Read the records beneath this task and copy every line that contains the string "Given".

# DATA FOR THIS EXERCISE
┄┄┄┄┄┄

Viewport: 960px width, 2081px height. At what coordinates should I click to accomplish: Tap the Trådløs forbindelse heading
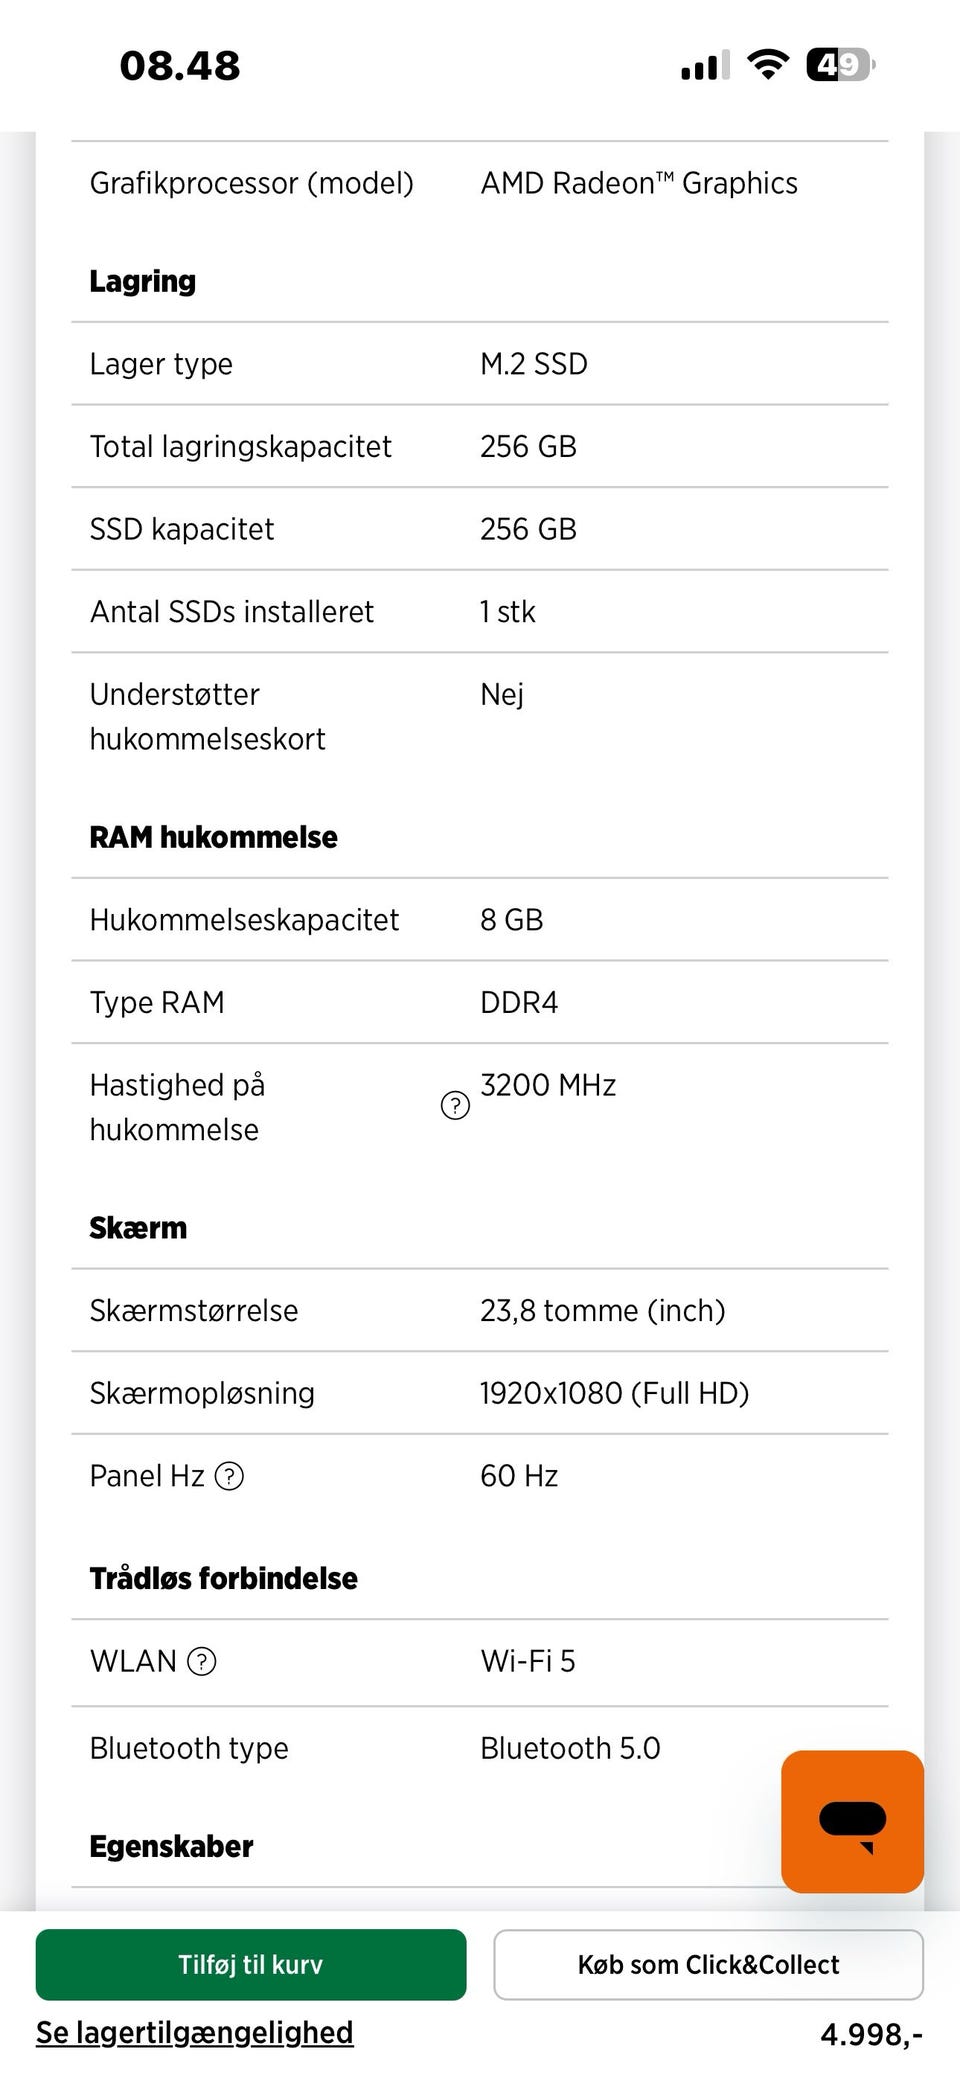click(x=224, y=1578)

┄┄┄┄┄┄

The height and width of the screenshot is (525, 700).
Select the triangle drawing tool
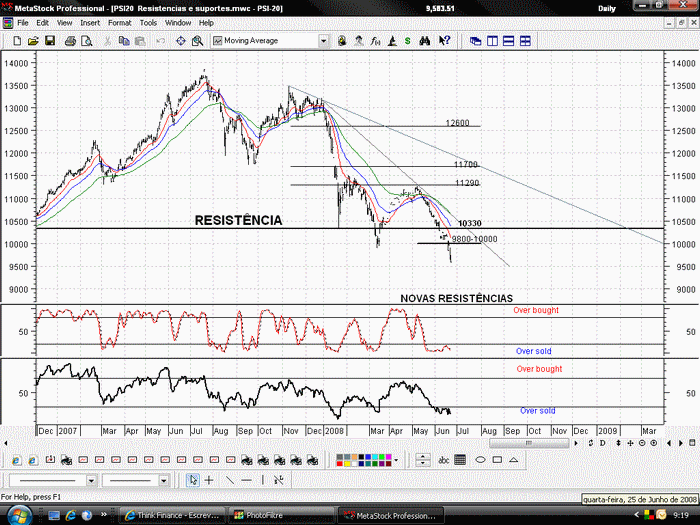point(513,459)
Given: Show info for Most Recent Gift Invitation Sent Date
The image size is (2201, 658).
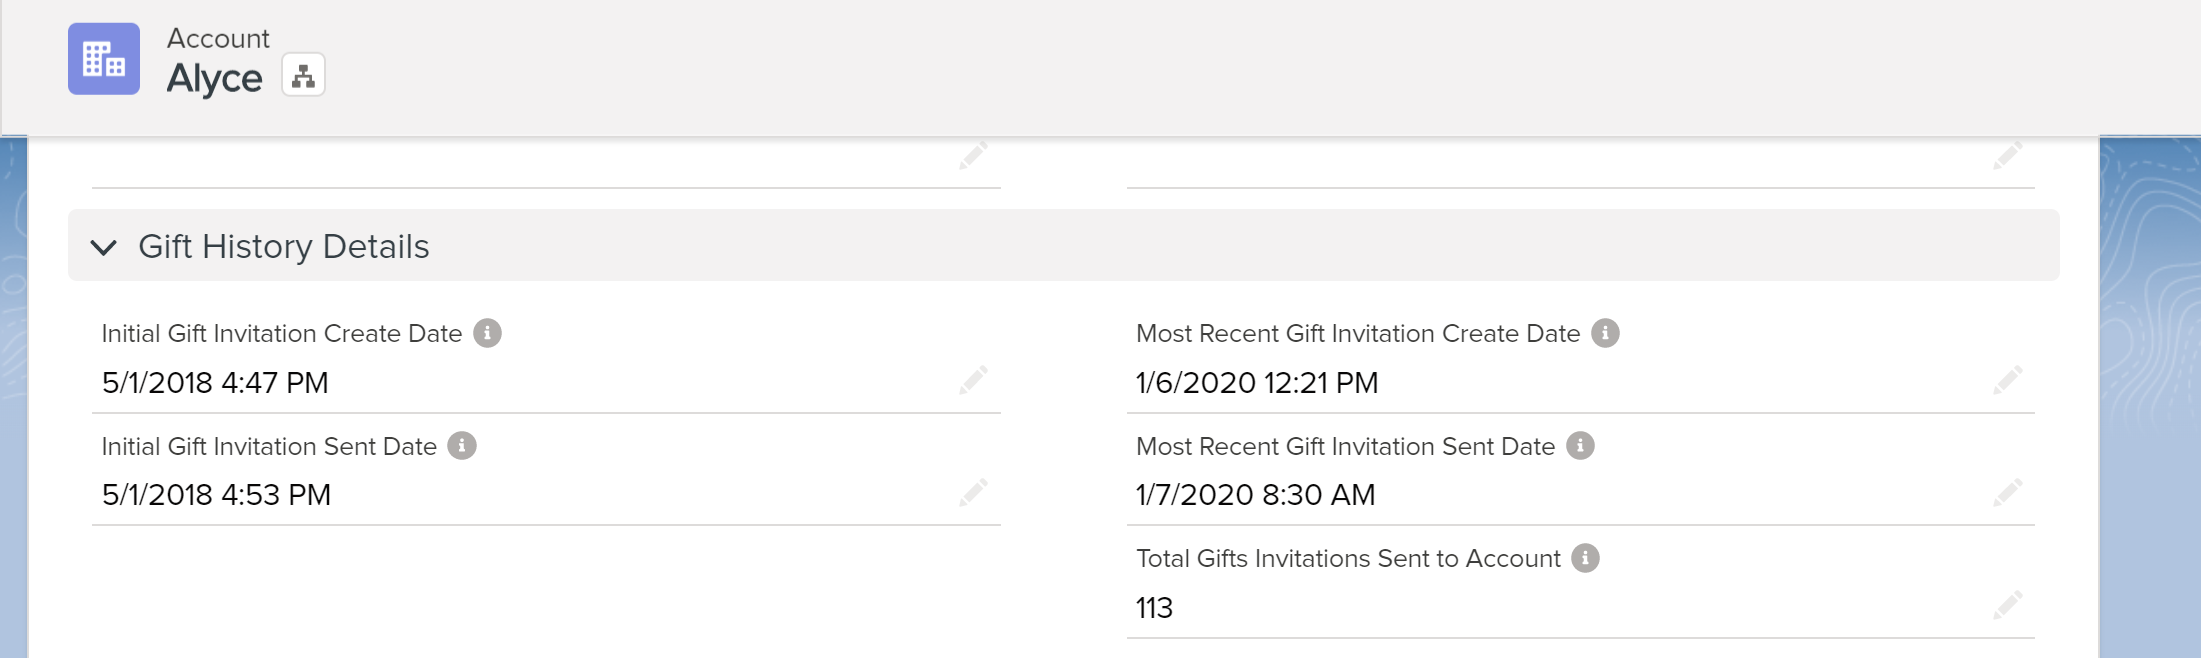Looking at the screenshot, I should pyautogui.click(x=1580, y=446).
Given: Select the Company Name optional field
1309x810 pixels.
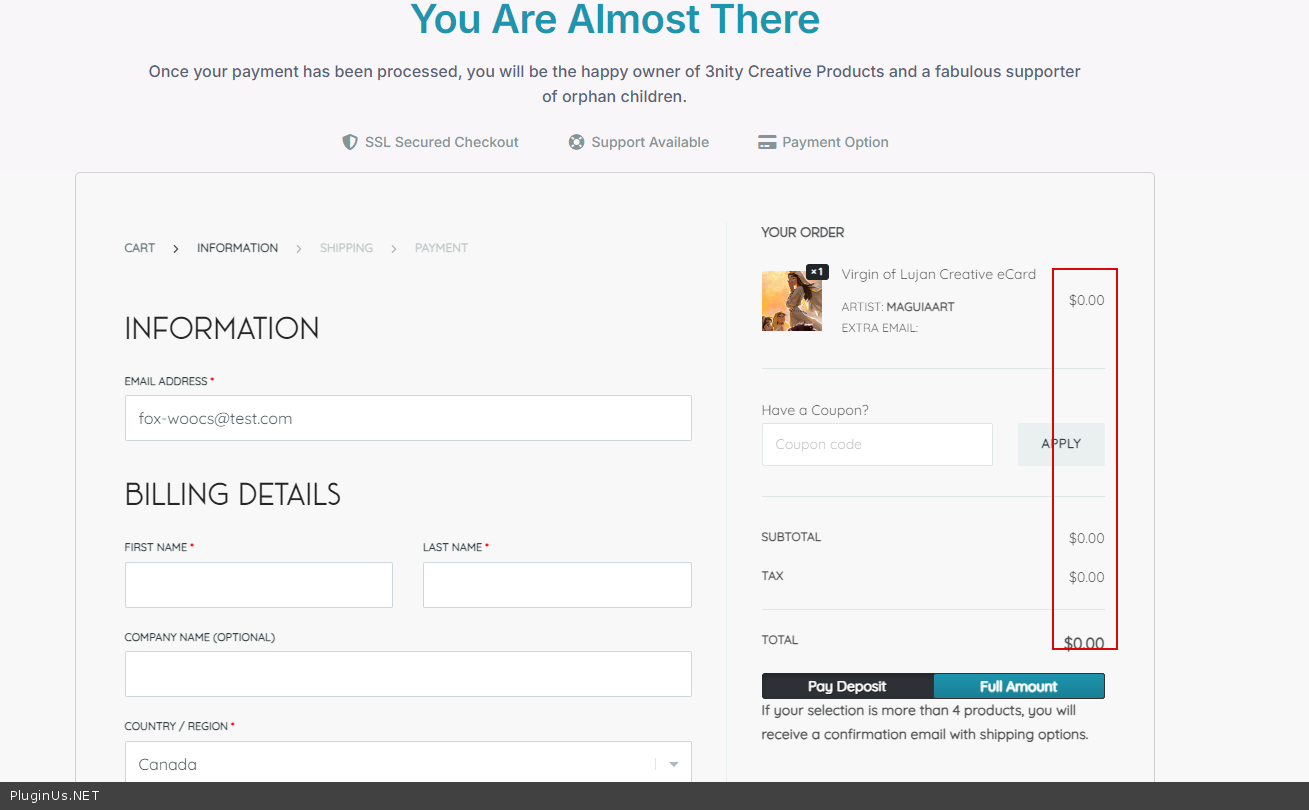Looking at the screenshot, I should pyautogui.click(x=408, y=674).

┄┄┄┄┄┄

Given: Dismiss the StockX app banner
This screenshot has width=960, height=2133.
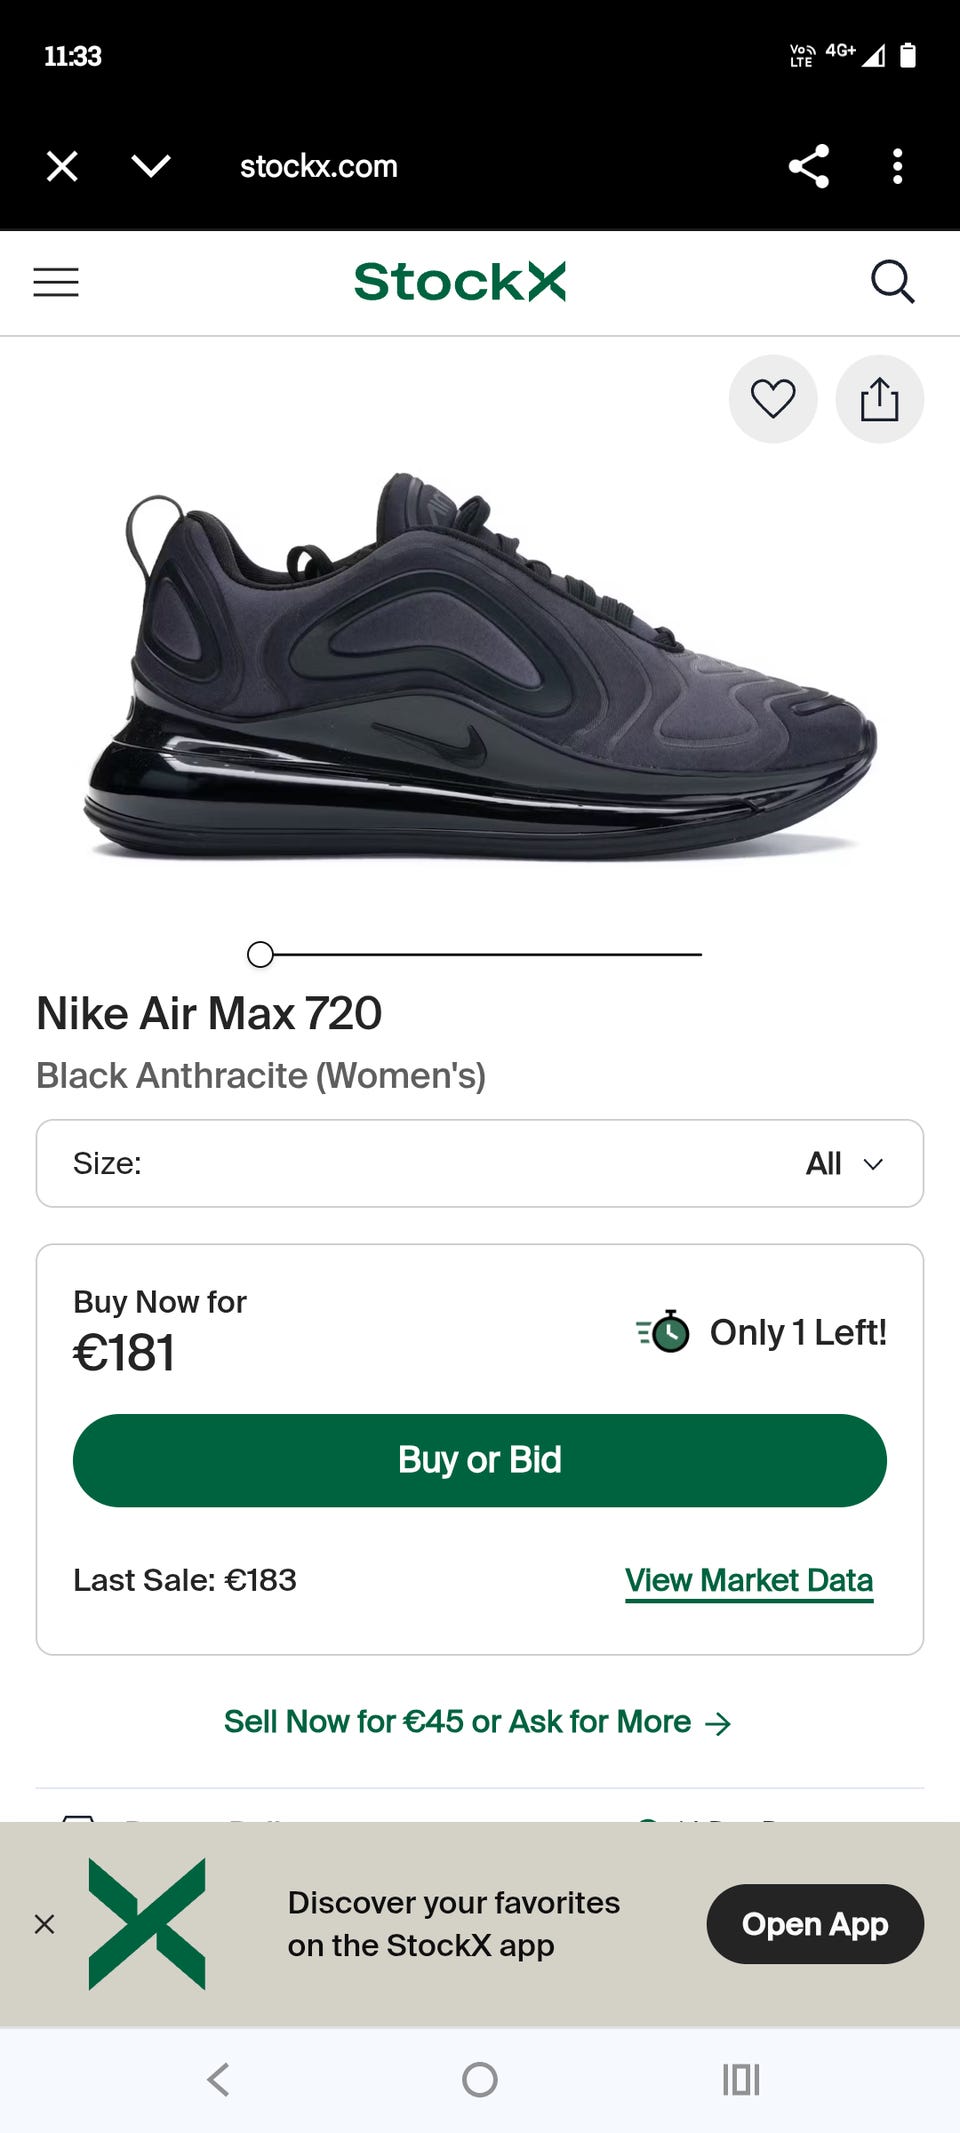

┄┄┄┄┄┄

# ANSWER TO THE EXERCISE
Given: Show info for Most Recent Gift Invitation Sent Date
Given: Select the Company Name optional field
Given: Dismiss the StockX app banner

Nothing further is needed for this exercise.